__STUDY MATERIAL__.
+ + +

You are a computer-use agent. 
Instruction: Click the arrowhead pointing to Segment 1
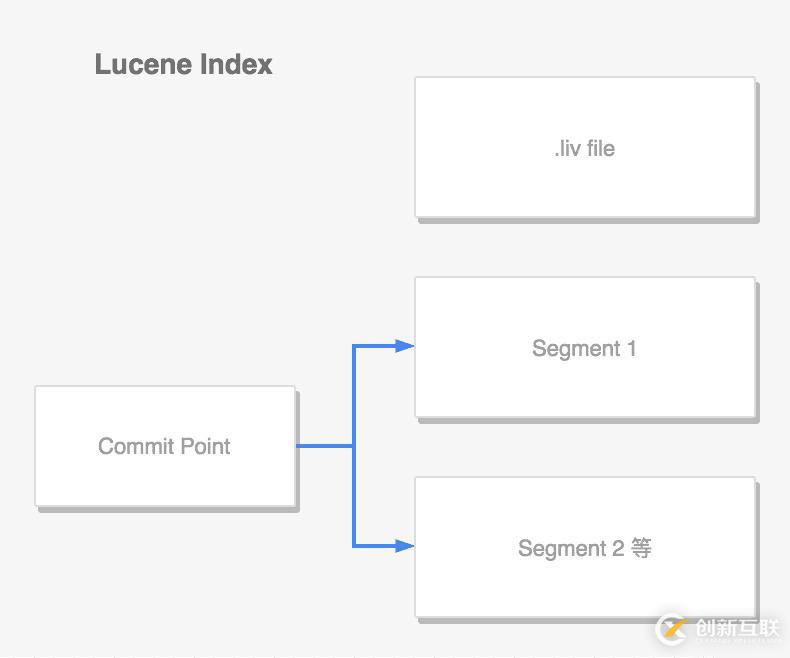click(405, 346)
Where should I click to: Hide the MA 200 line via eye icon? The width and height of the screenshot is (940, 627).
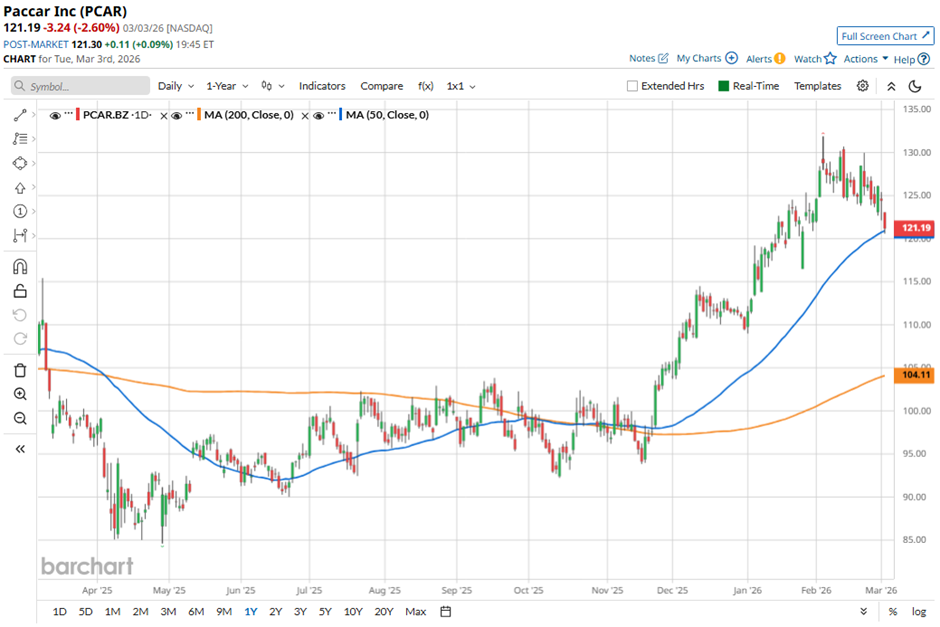pyautogui.click(x=175, y=115)
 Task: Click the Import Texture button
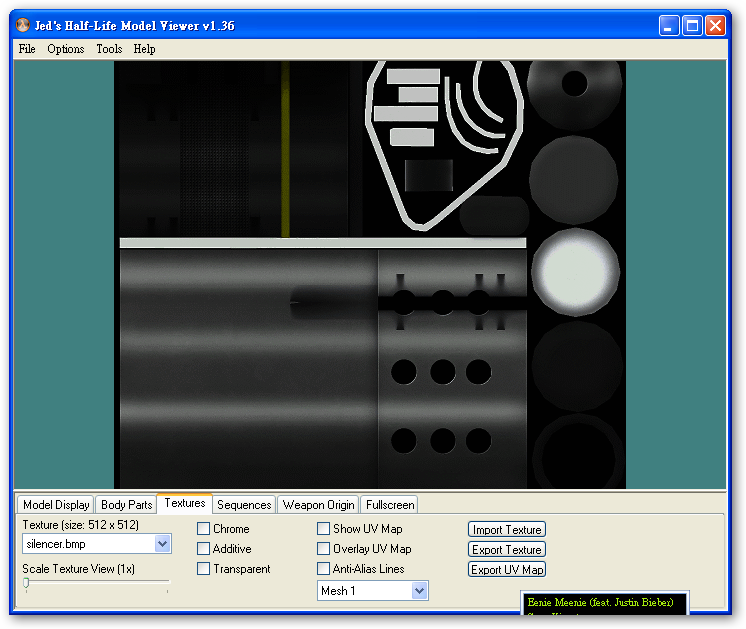(x=507, y=530)
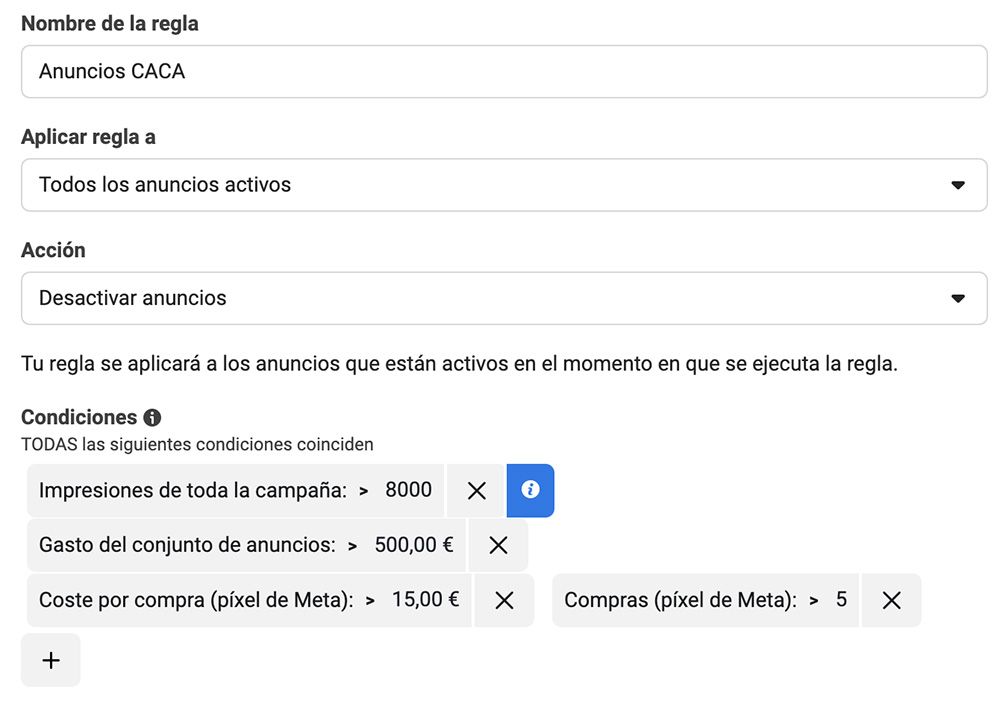
Task: Remove the Impresiones de toda la campaña condition
Action: click(475, 490)
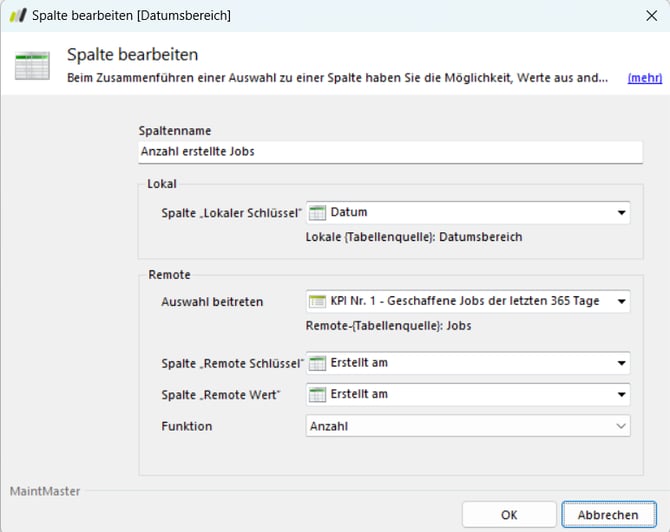Screen dimensions: 670x532
Task: Click the table icon next to Datum
Action: click(x=318, y=212)
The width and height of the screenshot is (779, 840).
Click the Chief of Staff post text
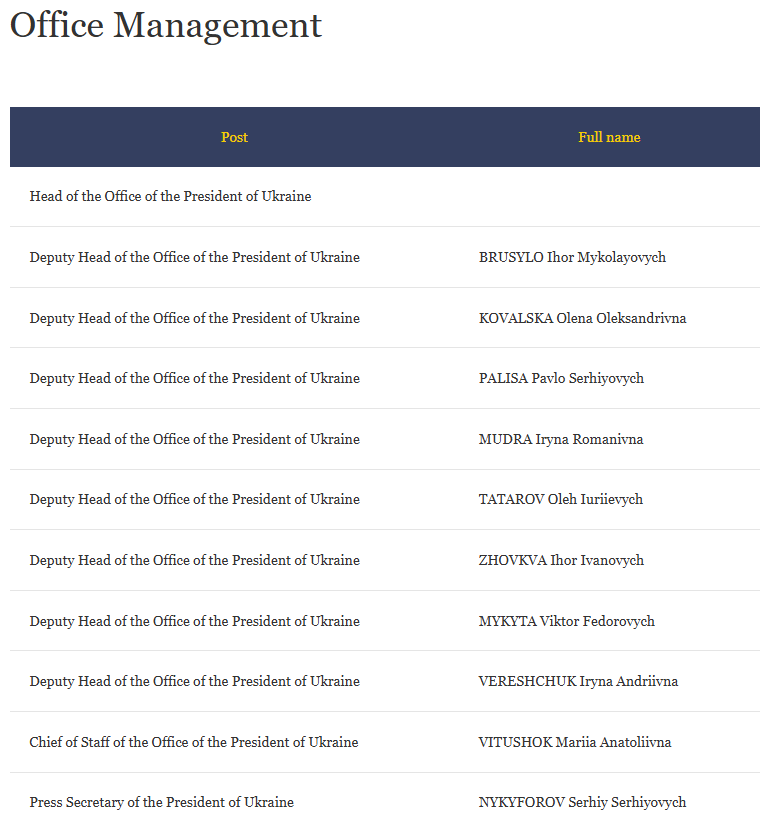[193, 743]
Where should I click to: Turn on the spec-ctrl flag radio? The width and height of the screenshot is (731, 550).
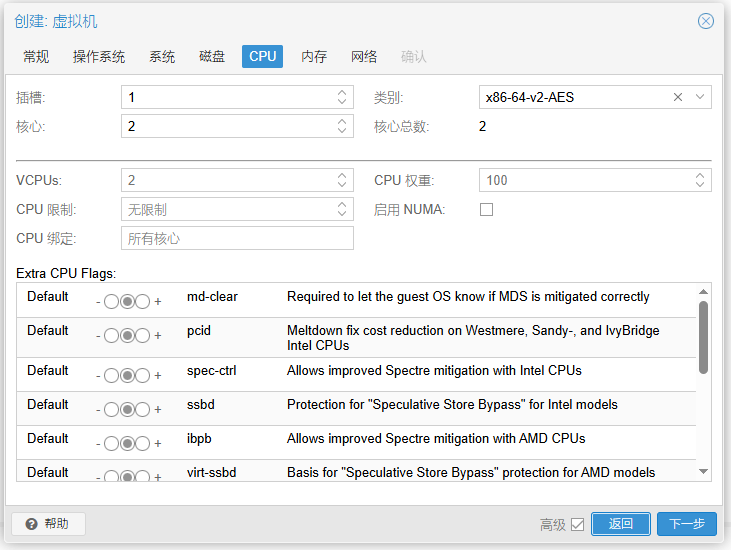click(142, 375)
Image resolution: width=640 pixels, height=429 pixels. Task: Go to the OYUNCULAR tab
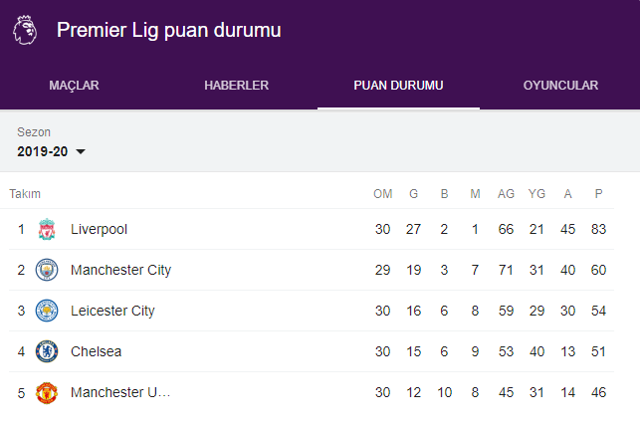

+ + +

__WORK INSTRUCTIONS__. Pictures are to be excluded; everything else in the records must be reproduced exactly.

__ANSWER__.
You are a computer-use agent. 
Instruction: Click the arrowhead pointing to Segment 1
click(405, 346)
Where should I click to: Hide the MA 200 line via eye icon? The width and height of the screenshot is (940, 627).
pyautogui.click(x=175, y=115)
 Task: Click the Import Texture button
(x=507, y=530)
Task: Remove the Impresiones de toda la campaña condition
Action: click(475, 490)
Screen dimensions: 670x532
Task: Click the table icon next to Datum
Action: click(x=318, y=212)
The width and height of the screenshot is (779, 840).
Click the Chief of Staff post text
[193, 743]
Where should I click to: Turn on the spec-ctrl flag radio? The width and height of the screenshot is (731, 550).
click(142, 375)
Image resolution: width=640 pixels, height=429 pixels. Task: Go to the OYUNCULAR tab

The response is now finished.